Given data:
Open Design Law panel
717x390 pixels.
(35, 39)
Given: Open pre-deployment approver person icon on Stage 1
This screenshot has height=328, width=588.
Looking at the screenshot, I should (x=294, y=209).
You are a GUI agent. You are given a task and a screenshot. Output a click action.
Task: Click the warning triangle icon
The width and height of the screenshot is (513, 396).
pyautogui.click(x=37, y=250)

* * *

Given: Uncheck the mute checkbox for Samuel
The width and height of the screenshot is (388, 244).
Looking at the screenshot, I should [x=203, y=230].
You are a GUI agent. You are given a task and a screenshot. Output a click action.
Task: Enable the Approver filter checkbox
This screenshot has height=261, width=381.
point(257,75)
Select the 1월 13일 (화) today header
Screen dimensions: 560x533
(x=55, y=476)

Task statement: State the number of lines in the data that contain the word "checkbox", offering no other text.

Solution: 2